The methodology was applied to QWEN3-14B as the student model, using a dataset of only 200 high-quality CoT samples. The MoT framework was then benchmarked against models like DEEPSEEK-R1, QWEN3 variants, and OPENAI systems on competition math benchmarks.

Datasets and Training

  • Datasets: The experiments utilized BOBA-200 and S1K-200, derived from high-quality, open-source mathematical problems.
  • Base Models: QWEN3-8B, QWEN3-14B, and QWEN3-30B-A3B served as the base models for various experiments.
  • Training Configuration: Fine-tuning involved a batch size of 64, with an initial learning rate of 1e-5. The training process alternated among teacher-distilled corpora for 50 steps before merging, repeated for five rounds.

Findings

Performance and Gains

MoT demonstrated substantial improvements over traditional single-teacher and naive multi-teacher distillation approaches. Specifically, MoT applied to Qwen3-14B surpassed DEEPSEEK-R1, QWEN3-30B, and OPENAI-O1, achieving higher performance ceilings while mitigating overfitting.

  • Numerical Results: MoT consistently outperformed other models across AIME-sourced benchmarks (AIME24 and AIME25), with substantial numerical gains displayed in terms of average improvements against competing methods.

Robustness to Teacher Variability

The research confirmed that no single teacher emerges as universally best across all students or datasets—a critical assumption MoT capitalizes on.
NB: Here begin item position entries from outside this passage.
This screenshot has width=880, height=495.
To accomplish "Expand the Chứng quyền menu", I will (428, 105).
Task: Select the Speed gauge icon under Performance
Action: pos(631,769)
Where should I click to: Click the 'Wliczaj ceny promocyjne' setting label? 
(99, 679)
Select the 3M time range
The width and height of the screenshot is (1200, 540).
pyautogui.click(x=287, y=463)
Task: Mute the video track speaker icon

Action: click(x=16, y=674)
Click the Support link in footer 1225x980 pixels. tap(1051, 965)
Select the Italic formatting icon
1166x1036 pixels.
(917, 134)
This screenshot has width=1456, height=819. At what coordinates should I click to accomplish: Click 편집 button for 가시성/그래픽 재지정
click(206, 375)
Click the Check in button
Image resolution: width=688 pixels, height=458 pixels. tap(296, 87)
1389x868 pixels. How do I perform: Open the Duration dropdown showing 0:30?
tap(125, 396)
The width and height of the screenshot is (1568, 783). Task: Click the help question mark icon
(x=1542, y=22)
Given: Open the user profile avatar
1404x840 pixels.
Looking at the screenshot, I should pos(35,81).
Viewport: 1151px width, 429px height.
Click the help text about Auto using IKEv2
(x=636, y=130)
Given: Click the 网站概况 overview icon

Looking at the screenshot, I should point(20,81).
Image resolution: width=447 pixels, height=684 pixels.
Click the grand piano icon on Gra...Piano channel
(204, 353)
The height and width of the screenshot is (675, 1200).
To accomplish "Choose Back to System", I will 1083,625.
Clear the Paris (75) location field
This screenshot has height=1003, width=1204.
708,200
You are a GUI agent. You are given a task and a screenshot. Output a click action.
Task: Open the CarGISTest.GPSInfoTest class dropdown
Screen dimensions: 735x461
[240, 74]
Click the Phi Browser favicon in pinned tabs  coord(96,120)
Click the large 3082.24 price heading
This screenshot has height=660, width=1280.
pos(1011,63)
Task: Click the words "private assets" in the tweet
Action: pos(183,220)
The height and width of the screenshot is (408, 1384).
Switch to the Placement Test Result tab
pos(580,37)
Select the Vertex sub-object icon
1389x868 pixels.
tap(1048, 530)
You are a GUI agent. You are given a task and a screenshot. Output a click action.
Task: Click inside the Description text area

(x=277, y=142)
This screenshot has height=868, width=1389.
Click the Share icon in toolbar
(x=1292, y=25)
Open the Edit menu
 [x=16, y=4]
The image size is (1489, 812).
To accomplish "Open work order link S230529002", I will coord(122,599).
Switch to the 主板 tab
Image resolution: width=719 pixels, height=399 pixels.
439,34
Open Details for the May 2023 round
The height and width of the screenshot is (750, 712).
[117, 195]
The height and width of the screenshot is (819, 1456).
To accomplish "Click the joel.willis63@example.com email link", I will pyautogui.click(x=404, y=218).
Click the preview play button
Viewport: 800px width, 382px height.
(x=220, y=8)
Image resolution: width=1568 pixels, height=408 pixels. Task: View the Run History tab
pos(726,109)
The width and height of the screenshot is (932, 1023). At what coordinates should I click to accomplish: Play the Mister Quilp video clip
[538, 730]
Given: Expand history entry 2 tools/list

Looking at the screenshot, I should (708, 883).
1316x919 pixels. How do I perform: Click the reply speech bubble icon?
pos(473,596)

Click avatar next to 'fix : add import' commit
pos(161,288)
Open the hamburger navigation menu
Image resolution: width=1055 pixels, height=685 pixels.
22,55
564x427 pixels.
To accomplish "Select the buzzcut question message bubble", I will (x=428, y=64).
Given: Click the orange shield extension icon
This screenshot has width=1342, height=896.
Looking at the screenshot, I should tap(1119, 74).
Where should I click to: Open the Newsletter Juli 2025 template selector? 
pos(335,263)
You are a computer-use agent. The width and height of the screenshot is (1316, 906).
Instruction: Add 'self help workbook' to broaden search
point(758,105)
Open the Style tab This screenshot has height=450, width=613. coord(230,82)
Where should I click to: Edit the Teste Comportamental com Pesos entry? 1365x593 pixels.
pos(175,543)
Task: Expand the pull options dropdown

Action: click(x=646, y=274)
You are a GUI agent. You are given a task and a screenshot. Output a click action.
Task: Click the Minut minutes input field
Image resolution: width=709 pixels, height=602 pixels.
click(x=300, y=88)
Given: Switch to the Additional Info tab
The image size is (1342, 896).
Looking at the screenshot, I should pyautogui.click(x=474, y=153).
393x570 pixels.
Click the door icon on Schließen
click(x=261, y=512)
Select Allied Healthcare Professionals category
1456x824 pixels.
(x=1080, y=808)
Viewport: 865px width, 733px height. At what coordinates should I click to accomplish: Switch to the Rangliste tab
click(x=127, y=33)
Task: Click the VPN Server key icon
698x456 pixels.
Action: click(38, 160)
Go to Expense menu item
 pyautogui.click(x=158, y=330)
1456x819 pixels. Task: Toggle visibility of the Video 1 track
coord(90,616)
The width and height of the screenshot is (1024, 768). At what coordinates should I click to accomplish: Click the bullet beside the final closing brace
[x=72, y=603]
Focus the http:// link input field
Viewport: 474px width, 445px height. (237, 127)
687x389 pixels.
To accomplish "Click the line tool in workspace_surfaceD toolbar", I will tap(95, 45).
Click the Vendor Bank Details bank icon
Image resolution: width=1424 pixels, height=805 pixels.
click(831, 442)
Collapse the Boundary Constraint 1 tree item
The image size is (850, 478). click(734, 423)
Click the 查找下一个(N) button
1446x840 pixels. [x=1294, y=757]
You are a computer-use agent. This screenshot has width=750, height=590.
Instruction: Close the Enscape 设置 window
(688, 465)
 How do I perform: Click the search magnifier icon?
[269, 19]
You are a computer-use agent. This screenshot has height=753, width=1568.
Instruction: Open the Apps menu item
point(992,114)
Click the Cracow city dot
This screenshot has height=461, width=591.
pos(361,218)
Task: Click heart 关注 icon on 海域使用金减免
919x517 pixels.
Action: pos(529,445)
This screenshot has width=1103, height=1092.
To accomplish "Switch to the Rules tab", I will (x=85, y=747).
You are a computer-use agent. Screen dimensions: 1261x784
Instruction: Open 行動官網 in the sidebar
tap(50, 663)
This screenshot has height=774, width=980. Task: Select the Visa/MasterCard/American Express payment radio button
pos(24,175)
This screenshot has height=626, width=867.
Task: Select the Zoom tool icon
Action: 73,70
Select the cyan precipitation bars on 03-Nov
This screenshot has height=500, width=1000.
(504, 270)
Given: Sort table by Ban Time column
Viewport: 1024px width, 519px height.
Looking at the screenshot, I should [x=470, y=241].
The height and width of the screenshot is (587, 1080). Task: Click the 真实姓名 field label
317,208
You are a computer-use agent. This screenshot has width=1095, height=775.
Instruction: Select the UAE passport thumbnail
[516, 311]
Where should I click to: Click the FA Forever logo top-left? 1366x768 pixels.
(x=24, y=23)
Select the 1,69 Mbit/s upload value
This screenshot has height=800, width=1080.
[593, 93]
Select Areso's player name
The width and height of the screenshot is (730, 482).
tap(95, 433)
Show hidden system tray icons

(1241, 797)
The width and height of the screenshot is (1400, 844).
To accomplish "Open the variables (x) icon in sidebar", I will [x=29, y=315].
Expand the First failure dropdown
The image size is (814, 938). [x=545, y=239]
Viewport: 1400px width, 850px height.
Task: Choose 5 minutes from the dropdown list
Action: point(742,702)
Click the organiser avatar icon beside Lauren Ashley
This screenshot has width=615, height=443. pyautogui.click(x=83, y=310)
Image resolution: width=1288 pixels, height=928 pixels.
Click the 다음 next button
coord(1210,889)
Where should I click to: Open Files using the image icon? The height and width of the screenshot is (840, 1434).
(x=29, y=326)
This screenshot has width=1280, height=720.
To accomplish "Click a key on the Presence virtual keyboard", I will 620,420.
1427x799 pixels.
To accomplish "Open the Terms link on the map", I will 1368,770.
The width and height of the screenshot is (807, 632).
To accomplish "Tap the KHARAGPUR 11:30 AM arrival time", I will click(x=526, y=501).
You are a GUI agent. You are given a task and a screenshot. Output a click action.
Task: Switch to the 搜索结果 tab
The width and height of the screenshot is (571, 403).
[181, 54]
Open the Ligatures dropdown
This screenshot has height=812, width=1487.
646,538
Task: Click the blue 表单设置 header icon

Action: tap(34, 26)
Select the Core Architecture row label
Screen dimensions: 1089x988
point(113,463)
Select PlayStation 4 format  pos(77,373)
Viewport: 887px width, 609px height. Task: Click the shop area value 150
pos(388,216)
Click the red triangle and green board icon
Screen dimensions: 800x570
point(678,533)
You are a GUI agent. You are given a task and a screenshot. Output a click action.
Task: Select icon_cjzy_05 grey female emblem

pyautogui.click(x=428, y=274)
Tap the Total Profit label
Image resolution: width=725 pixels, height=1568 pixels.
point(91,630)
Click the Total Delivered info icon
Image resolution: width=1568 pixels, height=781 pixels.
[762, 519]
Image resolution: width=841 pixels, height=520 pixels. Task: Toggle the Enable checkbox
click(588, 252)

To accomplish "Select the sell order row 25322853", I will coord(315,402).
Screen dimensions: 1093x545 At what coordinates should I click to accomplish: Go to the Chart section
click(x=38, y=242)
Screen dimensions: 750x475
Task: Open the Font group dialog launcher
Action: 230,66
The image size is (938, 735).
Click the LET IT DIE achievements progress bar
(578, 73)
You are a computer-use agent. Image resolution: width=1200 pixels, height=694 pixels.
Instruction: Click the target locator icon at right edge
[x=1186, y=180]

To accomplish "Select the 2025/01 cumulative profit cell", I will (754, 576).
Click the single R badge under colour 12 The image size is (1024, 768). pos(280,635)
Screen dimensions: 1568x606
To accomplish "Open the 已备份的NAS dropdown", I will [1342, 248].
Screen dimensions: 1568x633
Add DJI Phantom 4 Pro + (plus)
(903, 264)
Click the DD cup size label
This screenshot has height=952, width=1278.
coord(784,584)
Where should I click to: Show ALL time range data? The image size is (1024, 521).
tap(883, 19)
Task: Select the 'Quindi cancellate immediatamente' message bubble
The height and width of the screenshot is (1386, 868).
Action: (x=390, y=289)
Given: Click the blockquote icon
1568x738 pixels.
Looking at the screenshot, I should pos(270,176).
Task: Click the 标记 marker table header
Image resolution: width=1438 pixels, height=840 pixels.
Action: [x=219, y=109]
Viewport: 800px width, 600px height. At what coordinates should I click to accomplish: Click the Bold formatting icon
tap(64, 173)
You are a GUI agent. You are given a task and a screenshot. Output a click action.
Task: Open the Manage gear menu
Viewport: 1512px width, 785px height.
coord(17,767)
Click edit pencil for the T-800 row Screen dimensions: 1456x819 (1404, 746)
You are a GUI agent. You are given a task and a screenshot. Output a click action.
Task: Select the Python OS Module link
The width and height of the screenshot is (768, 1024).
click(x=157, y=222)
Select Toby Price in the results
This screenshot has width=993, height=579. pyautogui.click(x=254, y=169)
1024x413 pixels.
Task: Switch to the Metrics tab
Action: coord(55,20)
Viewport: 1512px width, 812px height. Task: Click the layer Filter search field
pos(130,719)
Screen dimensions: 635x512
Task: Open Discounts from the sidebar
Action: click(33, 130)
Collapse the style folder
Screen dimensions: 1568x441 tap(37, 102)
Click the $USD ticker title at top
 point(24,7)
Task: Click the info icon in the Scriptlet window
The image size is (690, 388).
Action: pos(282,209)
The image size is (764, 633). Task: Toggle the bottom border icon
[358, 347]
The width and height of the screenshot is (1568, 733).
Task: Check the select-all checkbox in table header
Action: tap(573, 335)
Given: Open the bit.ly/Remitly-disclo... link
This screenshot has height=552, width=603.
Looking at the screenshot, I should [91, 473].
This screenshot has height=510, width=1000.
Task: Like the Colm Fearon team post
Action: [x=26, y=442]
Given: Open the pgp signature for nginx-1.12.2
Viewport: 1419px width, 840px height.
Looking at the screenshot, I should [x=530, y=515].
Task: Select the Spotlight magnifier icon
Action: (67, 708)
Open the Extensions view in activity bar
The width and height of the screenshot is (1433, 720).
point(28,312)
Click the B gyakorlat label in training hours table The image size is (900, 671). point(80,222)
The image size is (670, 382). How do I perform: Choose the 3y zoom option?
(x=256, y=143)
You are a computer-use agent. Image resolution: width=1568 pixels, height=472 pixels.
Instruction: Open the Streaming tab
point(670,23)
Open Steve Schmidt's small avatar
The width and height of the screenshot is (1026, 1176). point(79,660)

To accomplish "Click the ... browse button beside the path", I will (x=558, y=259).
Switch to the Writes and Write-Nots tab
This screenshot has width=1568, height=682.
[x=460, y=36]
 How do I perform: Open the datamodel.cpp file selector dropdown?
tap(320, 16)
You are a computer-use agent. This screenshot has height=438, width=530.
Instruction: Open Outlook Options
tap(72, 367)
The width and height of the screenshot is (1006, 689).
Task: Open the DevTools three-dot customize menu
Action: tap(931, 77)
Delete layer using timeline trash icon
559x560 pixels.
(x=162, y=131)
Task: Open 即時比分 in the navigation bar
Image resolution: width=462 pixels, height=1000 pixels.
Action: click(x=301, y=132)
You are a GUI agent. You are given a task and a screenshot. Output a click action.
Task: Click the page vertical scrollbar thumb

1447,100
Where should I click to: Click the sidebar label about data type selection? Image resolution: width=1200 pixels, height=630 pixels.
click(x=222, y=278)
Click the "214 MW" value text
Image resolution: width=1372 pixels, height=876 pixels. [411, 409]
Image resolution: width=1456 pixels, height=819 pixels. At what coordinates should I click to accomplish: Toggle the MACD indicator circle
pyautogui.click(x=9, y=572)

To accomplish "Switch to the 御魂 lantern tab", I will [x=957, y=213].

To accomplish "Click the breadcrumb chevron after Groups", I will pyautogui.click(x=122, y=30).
The framework thus effectively integrates diverse reasoning abilities while maintaining robustness to distribution-shifted and peer-level teachers. Figure 2

Figure 2: Teacher choice is not universal.

Mitigation of Catastrophic Forgetting

MoT also proved advantageous in reducing catastrophic forgetting and enhancing general reasoning, suggesting the broader transferability of consensus-filtered reasoning features. Figure 3

Figure 3

Figure 3: Reverse-merge probe highlights smoother trajectories under MOT, indicating a flatter loss region.

Conclusion

MoT represents a versatile and scalable approach to distilling long CoT capabilities into compact students while sidestepping the limitations of single-teacher distillation. By unifying diverse teacher signals into a coherent consensus reasoning structure, MoT not only elevates the performance of the student model but also enhances its general reasoning abilities, making it a promising framework for future LLM developments in complex reasoning tasks. Future work could explore alternative merging strategies and further validate the framework's effectiveness across more diverse datasets and domains.